A tearful Prime Minister said she had “done my best” to get her Withdrawal Agreement through Parliament and take the UK out of the European Union but acknowledged she had failed.
She also movingly recalled meeting former Maidenhead constituent Sir Nicholas Winton, the British humanitarian who organised the rescue of 669 children, most of them Jewish, from Nazi-occupied Europe on the eve on the Kindertransport. He told her: “Compromise is not a dirty word”.
“It is and will always remain a matter of deep regret to me that I have not been able to deliver Brexit,” she added on the steps of Downing Street.
On May’s reference to Winton, Alex Sobel MP wrote: “Theresa May cited advice [sic] from Nicholas Winton to compromise.
“It took her nearly 3 years to even consider compromising and seek consensus she then did it in a cack handed way! Her legacy won’t be the way she’s framing it!”
Chief Rabbi Ephraim Mirvis wrote on social media: “The Jewish community will look back on the premiership of Theresa May with deep gratitude for her friendship – in particular, her commitment to challenging antisemitism wherever it is found, Holocaust memorial and the physical protection of our community.
“She has always been and will forever remain a true ‘ohevet Yisrael’. May she know only blessing and success in the future.”
- OPINION: She didn’t visit Israel, but May was strong and stable in her support
- The community’s friend, come what May: 10 highlights from her time in office
- OPINION: Theresa May and the Jewish community
In a statement, the Board of Deputies of British Jews thanked May for “being a true friend to the Jewish community”, citing the government’s adoption of the IHRA definition, funding boost to the CST, and the Holocaust memorial, among her contributions.
Board President Marie van der Zyl added: “We will also never forget May’s powerful speech to the Board of Deputies following the terrorist massacres in Paris in 2015, when she said ‘without its Jews Britain would not be Britain’ and held up a sign saying “Je Suis Juif”.
“We will always appreciate her friendship and support.”
JLC Chair Jonathan Goldstein added: “We thank the Prime Minister for her service to this country as well as her long-term support for the Jewish community.
“From her action against antisemitism as Home Secretary to her Government’s protection of faith schools, the proscription of Hizballah and the strengthening of ties with Israel, the Prime Minister has been a true friend.
“We wish her the very best for the future.”
Sir Eric Pickles, vice-president of Holocaust Memorial Day Trust, wrote on social media: “Theresa May’s sense of public duty is the dominant feature of her public life.
“She should be thanked for working hard for her country. I wish her and Philip personal happiness for their future.”

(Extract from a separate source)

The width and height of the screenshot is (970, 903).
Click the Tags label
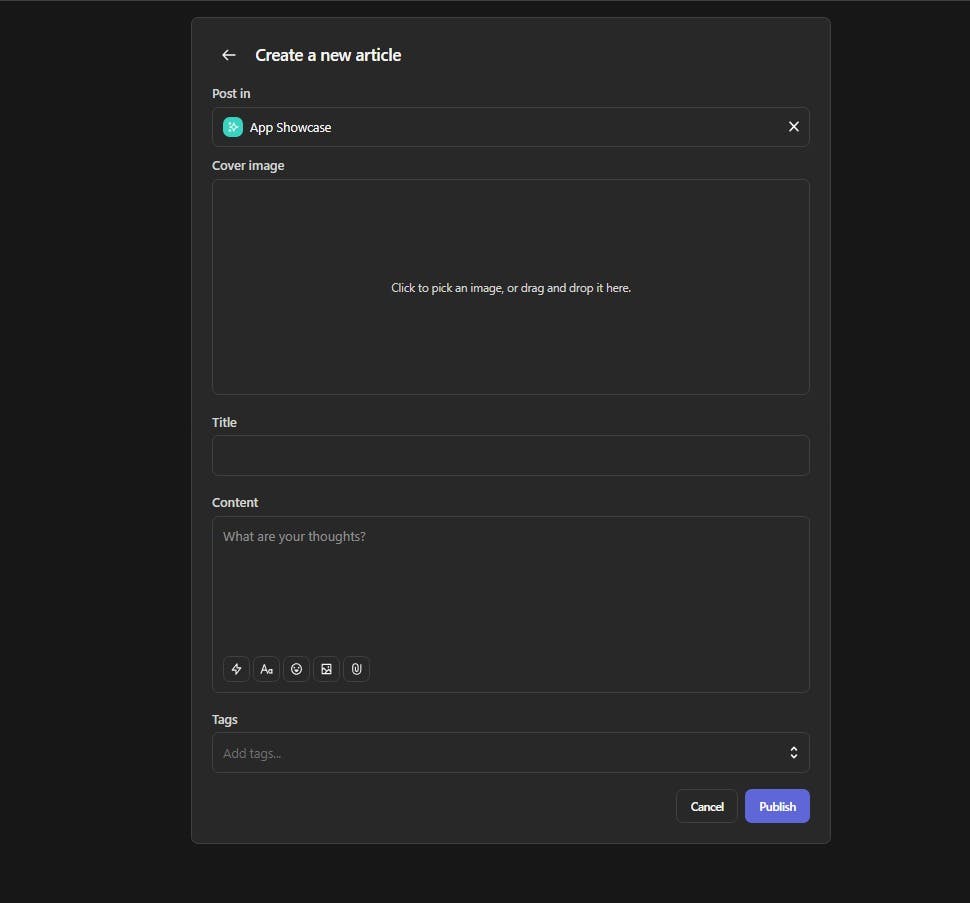pyautogui.click(x=225, y=720)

Conservative Friends of Israel thanked Prime Minister Theresa May for her “invaluable support” during her time in office, heralding her “steadfast” and “invaluable” backing for the Jewish state.

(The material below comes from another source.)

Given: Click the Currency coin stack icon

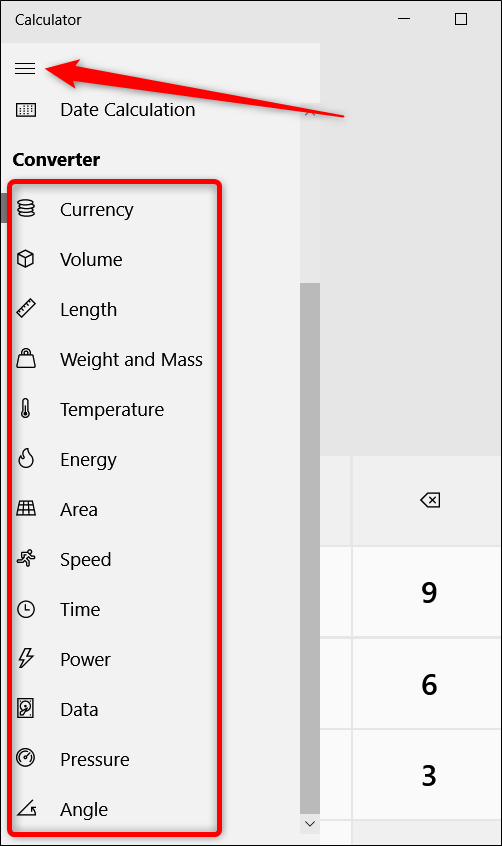Looking at the screenshot, I should click(26, 208).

CFI’s Parliamentary Chairmen and Directors said she had been a “champion of the UK’s Jewish community.”
“Theresa May has fiercely fought anti-Jewish racism and it is thanks to her that the community has received record levels of financial support for its security at this difficult time. Under her leadership, the UK-Israel relationship has gone from strength to strength with record bilateral trade, the much anticipated first ever official visit to Israel by a member of the Royal Family took place, and the Hezbollah terror group was proscribed. CFI would like to thank her for her invaluable support”.
Watched by husband Philip and her closest aides, an emotional May said it was in the “best interests of the country for a new prime minister to lead that effort”.

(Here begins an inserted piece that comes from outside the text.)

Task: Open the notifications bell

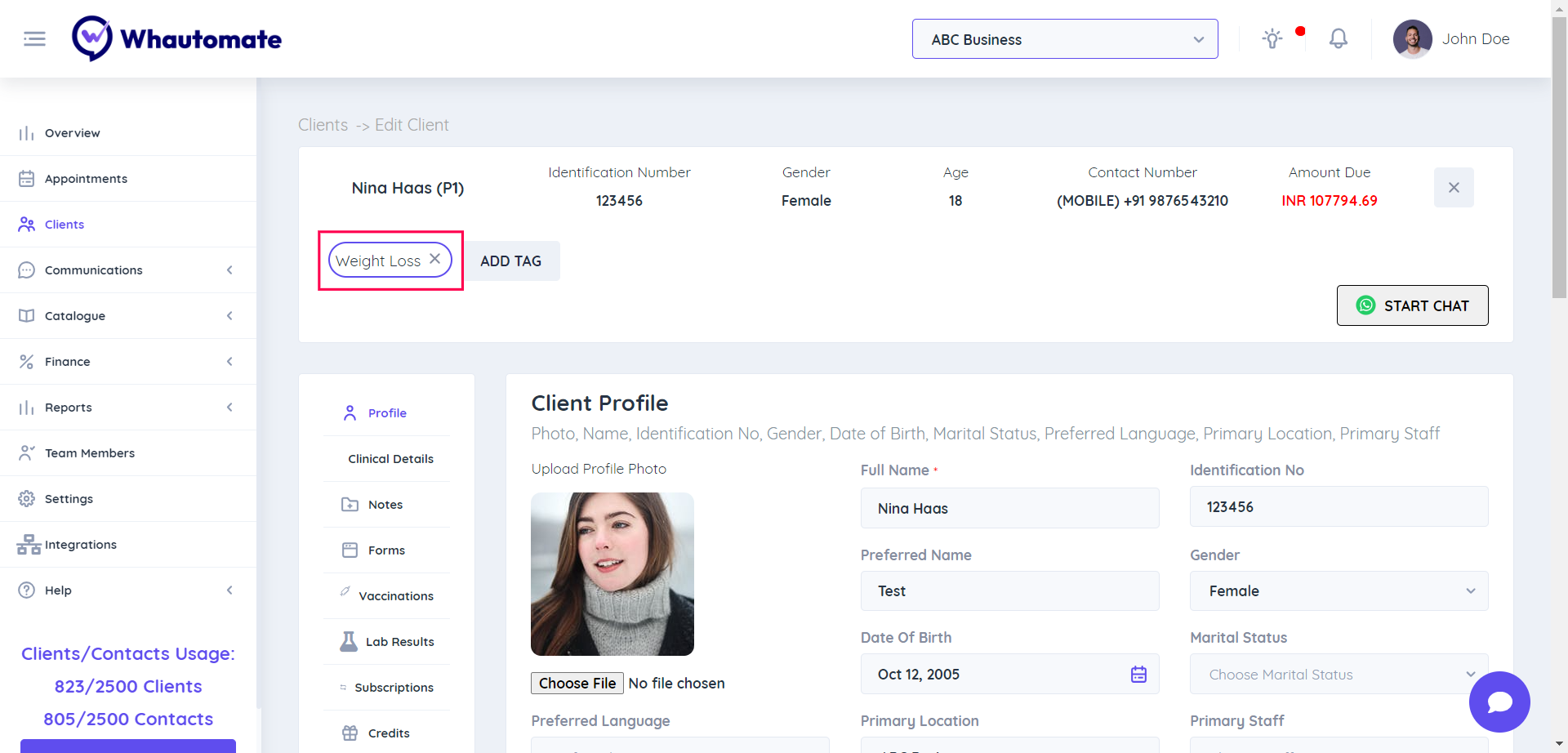Action: click(1338, 38)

Announcing her departure from a job she loved, May said: “I am today announcing that I will resign as leader of the Conservative and Unionist Party on Friday 7 June so that a successor can be chosen.”
Concluding her resignation statement, May broke down as she said it had been “the honour of my life” to serve “the country that I love”.
Earlier, in a sign that the leadership race to replace May is already under way, Helen Grant quit as Conservative vice chair for communities to “actively and openly” support Dominic Raab.
She quit her Tory party role to avoid any “perception of a conflict” between Raab’s campaign and Conservative HQ”.
Ms Grant said the former Brexit secretary “has an inspiring vision for a fairer Britain and I think he is undoubtedly the best person to unite the Conservative Party and our country”.